Remote landscapes still exist in places where weather, geography, and wildlife shape daily life. In some regions, sea ice controls ship routes for days at a time. In others, mountain passes, volcanic tracks, or desert valleys continue operating much as they have for generations. These are destinations where the landscape becomes part of the experience, whether that means crossing black-sand plains in Iceland, trekking through high Himalayan villages in Bhutan, or diving beside sea lions in the Galápagos.
The destinations below are completely different from one another, yet share the same appeal: access to places that still feel remote, physically demanding, and closely connected to local geography and conditions.
The Svalbard archipelago feels remote even by Arctic standards, with huge glaciers, drifting sea ice, and mountain ranges stretching across much of the landscape. Travellers interested in exploring this region often look into the top cruises to Svalbard in Norway because these expeditions provide access to isolated fjords, wildlife areas, and remote coastlines that are otherwise extremely difficult to reach. Around Longyearbyen, snowmobiles line the roads, and polar bear warning signs appear near Road 228 and the old coal mining areas above Adventdalen.
Routes often pass through the Hinlopen Strait and near Alkefjellet, where thousands of Brünnich’s guillemots crowd the cliffs during nesting season. Some itineraries also stop near abandoned trapper cabins on Krossfjorden or old hunting stations along the northwest coast. Conditions change constantly here. Fog can close in within minutes, and drifting sea ice regularly forces ships to alter course across the archipelago.
Back in Longyearbyen, travellers usually spend time in Nybyen and the Svalbard Museum before departures. The old mining infrastructure still dominates parts of town, especially near Mine 2B and the rusting conveyor systems above the valley.
Bhutan’s mountain trails move through villages where daily life still revolves around farming, monasteries, and narrow valleys cut between steep Himalayan ridges. Treks near Paro and Bumthang pass prayer walls, wooden bridges, and clusters of whitewashed homes sitting beneath forests of blue pine.
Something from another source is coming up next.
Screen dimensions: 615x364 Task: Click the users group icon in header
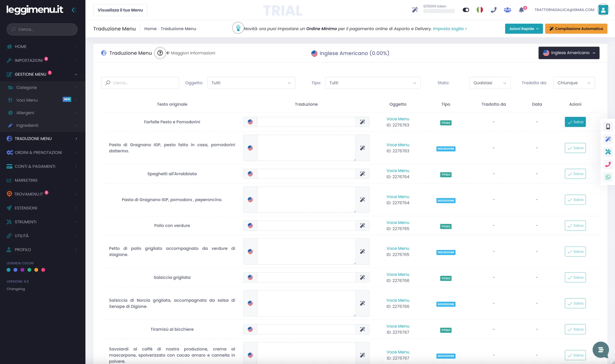tap(507, 10)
In Thimphu, Norzin Lam stays busy with local markets and government workers during the day, though the capital disappears behind mountain roads after only a short drive.
The climb toward Tiger’s Nest Monastery remains one of the country’s best-known walks, though longer routes such as the Druk Path Trek reveal a quieter side of the Himalayas. Campgrounds near Jimilang Tsho and Simkotra Tsho sit beside alpine lakes where yak herders still move livestock during warmer months. Travellers crossing Dochula Pass often stop beneath the 108 chortens before continuing east toward Punakha Dzong and the Pho Chhu valley.
In Bumthang, narrow lanes around Jakar lead to old monasteries like Kurjey Lhakhang and Tamshing Monastery. Higher up, trails begin climbing into remote valleys where snowfall regularly blocks sections of the route well into spring.
Iceland’s Highlands feel completely separate from the coastal towns most visitors see first. Roads marked F-roads cut across volcanic deserts, lava fields, and glacial rivers that can become impassable after heavy rain. Drivers crossing Kjölur or Sprengisandur often travel hours without seeing more than another jeep or a distant mountain hut.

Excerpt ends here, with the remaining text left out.